> **Records to use**

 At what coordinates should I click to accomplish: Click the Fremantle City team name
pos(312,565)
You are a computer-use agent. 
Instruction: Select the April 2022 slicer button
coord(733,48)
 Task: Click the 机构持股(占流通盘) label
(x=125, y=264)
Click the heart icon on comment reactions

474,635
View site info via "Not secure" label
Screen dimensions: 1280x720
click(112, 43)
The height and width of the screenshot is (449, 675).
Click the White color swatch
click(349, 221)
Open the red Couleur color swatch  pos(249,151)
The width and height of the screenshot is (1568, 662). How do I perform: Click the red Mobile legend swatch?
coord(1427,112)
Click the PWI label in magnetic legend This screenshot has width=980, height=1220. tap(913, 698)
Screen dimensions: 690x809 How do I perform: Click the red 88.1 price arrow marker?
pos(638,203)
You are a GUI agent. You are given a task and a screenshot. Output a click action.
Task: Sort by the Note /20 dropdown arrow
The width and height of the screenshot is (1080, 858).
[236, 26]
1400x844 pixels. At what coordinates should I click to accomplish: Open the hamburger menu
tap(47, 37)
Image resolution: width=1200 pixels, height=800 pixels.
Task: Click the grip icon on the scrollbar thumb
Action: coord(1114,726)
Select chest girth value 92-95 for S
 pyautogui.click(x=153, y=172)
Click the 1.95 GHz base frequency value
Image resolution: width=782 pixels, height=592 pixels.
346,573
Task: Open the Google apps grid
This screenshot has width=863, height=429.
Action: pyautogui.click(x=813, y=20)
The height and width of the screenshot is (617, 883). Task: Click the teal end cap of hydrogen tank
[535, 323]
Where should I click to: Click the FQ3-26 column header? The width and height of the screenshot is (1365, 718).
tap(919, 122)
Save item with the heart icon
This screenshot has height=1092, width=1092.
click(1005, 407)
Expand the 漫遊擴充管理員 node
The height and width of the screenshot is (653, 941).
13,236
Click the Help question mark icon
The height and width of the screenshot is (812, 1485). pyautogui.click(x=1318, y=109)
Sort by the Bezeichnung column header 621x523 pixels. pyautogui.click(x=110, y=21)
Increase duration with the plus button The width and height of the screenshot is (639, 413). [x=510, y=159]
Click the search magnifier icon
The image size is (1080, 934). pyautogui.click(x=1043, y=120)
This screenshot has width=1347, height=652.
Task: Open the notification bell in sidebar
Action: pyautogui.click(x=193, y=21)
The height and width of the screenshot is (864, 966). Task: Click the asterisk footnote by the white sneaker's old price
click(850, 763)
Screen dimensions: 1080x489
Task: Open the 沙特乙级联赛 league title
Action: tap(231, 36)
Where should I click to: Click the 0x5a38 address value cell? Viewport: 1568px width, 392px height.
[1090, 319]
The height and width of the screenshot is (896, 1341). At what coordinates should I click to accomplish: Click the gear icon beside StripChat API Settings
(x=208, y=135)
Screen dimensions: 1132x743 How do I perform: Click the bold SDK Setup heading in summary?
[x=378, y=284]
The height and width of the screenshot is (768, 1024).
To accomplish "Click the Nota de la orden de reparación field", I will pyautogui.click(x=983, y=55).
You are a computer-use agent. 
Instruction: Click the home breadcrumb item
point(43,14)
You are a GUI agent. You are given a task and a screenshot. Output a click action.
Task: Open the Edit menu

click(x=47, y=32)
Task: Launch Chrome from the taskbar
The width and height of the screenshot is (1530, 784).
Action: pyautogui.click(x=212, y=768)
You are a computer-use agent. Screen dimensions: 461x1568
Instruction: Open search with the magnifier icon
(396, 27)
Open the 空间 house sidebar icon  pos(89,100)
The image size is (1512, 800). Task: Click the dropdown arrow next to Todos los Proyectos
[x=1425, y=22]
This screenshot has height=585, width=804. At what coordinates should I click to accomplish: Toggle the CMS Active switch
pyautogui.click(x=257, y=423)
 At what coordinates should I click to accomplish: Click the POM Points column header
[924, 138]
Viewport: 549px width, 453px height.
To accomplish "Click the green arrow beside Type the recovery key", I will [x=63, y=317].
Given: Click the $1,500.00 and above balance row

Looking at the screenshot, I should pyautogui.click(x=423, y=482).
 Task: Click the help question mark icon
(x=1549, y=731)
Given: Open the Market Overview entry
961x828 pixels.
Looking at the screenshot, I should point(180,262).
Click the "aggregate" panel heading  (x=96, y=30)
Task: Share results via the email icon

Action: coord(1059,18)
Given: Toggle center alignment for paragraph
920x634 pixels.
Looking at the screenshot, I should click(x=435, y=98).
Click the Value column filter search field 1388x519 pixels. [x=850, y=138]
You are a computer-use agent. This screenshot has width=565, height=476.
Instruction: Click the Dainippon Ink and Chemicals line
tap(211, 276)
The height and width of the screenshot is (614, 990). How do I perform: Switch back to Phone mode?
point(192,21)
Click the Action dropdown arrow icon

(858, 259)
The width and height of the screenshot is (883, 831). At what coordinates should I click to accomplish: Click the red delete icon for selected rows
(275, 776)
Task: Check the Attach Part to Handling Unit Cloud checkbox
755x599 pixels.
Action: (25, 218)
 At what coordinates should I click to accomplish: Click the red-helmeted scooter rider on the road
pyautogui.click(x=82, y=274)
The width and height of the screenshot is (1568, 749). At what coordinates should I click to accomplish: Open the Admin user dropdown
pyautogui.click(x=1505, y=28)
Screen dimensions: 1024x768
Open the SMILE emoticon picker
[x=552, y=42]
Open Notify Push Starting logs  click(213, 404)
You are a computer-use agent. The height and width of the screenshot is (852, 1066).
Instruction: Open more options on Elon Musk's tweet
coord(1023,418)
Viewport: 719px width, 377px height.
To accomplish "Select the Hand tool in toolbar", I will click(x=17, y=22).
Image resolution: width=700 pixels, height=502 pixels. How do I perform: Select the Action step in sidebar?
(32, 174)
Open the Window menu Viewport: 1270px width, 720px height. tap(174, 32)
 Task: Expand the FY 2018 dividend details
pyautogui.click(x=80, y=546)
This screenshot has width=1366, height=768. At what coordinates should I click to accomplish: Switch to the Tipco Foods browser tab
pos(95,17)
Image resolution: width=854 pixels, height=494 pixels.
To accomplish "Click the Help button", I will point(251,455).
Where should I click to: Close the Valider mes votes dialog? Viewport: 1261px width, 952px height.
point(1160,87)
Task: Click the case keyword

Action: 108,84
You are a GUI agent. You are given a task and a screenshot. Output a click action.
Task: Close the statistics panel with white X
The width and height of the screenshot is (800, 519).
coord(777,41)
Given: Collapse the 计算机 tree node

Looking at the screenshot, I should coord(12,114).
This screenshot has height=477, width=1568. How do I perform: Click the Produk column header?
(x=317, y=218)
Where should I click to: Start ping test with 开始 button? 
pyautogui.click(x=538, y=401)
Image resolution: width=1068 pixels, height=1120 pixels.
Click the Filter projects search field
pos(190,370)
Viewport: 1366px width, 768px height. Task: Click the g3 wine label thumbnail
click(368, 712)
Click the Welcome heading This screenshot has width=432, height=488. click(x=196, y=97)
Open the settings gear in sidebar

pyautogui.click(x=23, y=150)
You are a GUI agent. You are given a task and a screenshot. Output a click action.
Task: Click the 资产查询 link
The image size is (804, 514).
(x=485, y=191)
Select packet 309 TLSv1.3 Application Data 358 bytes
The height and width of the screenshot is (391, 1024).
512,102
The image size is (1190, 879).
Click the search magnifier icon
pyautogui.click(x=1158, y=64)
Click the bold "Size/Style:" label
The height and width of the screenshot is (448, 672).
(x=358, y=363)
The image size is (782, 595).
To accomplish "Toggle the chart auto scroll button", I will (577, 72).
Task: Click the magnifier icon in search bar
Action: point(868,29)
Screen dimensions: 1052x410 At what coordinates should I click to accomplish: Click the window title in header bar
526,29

> **Task objective**
Filter the entries down to the lines with the word "Sort" in them, and copy those lines.

> **Response for this exercise**
Task: Sort by the Note /20 dropdown arrow
Sort by the Bezeichnung column header 621x523 pixels. pyautogui.click(x=110, y=21)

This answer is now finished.